Guest

Cisco on Cisco

Virtualized Oracle Database on UCS

  • Viewing Options

  • PDF (374.8 KB)
  • Feedback

Nearly 300 nonproduction and production databases are virtualized, increasing resiliency while lowering costs.

Text Box: EXECUTIVE SUMMARYCHALLENGE ●	Increase business agility by accelerating provisioning of new Oracle and Oracle RAC databases●	Increase resiliency●	Lower infrastructure costs for Oracle databasesSOLUTION ●	Virtualized production and nonproduction Oracle databases on Cisco Unified Computing System with VMware ●	Automated backup processes RESULTS●	Accelerated provisioning from 12 weeks to 3 days, and as little as 3 hours●	Lowered TCO by approximately 45-50 percent●	Improved recovery time from several hours to a few minutesNEXT STEPS●	Virtualize 95 percent of Oracle databases

Challenge

The Cisco workforce accesses approximately 1300 Oracle databases for business processes ranging from order processing to customer care. "While Oracle database servers are a small fraction of the total server footprint at Cisco, they are among the largest and most critical, and they incur significant infrastructure and maintenance costs," says Malathi Pinnamaneni, Cisco IT architect.
Cisco IT has been systematically virtualizing applications and had already virtualized the Oracle web and application tiers. The next step in the journey would be virtualizing Oracle databases.
"Originally we focused on standalone, nonproduction databases," says Paul Wiltsey, Cisco IT engineer. "When backup solutions became more sophisticated and we gained more experience with virtualization, we were ready to virtualize our Oracle RAC databases."
Goals for virtualizing the Cisco IT Oracle environment included:

• Increasing business agility by accelerating provisioning: Fulfilling requests for new Oracle databases on standalone servers often took 12 weeks or longer. To increase business agility, Cisco IT wanted the ability to fulfill urgent requests in a few days.

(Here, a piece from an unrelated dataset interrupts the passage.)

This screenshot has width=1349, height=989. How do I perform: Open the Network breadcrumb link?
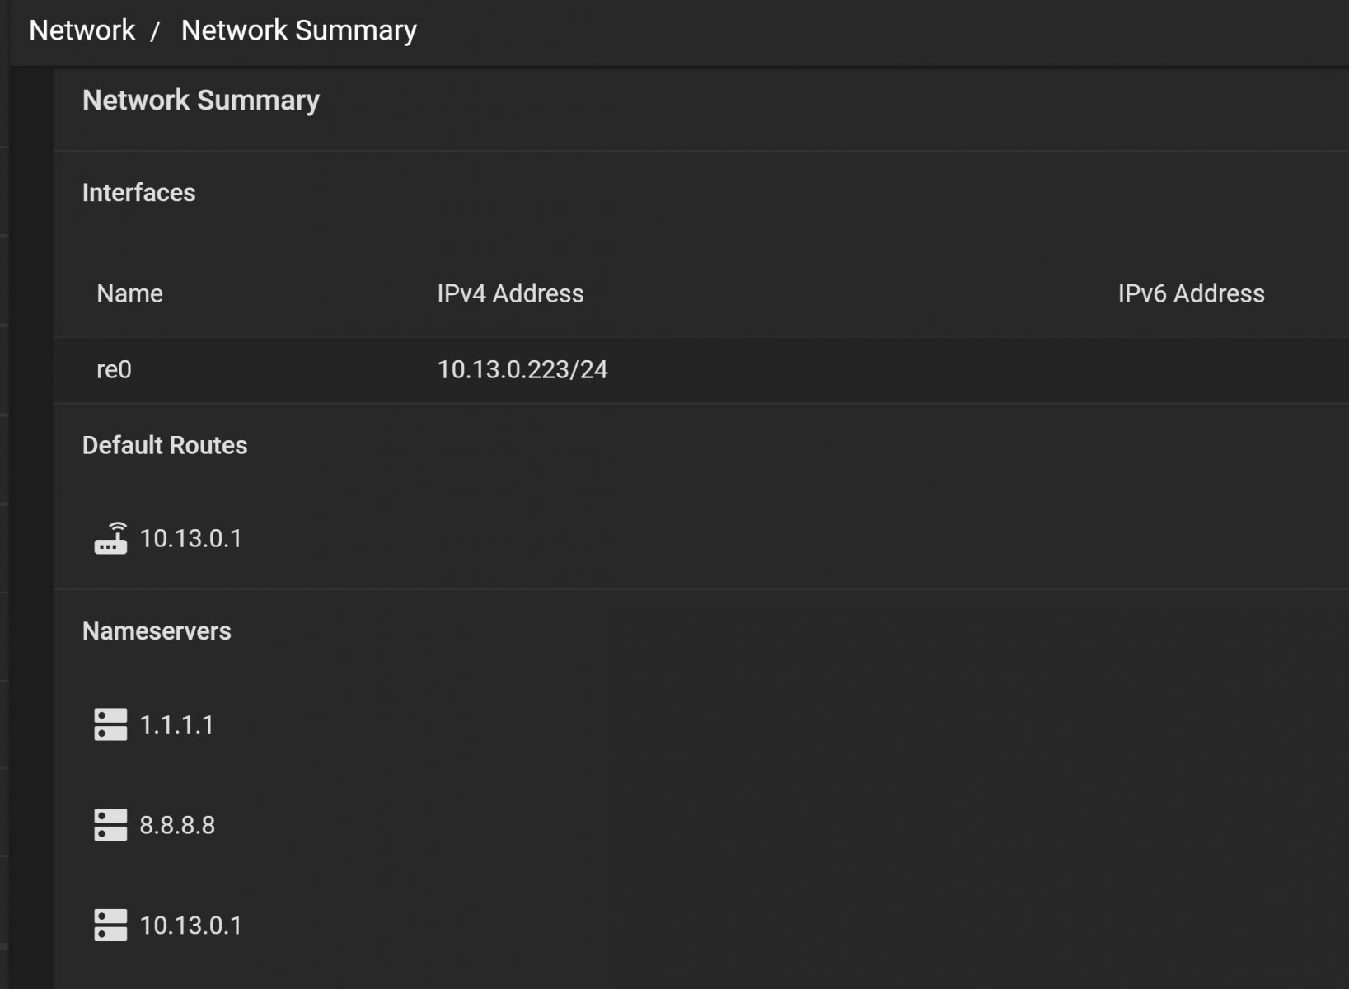pos(82,30)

• Increasing resiliency: Cisco uses Oracle databases for revenue-generating activities, including customer support. "Previously, if a server failed, restoring the database on another server generally took several hours, and people were concerned that virtualizing production databases would increase downtime," says Todd Glenn, Cisco IT service manager. "Today, database failover is actually faster in a virtualized environment, improving the user experience and reducing lost productivity."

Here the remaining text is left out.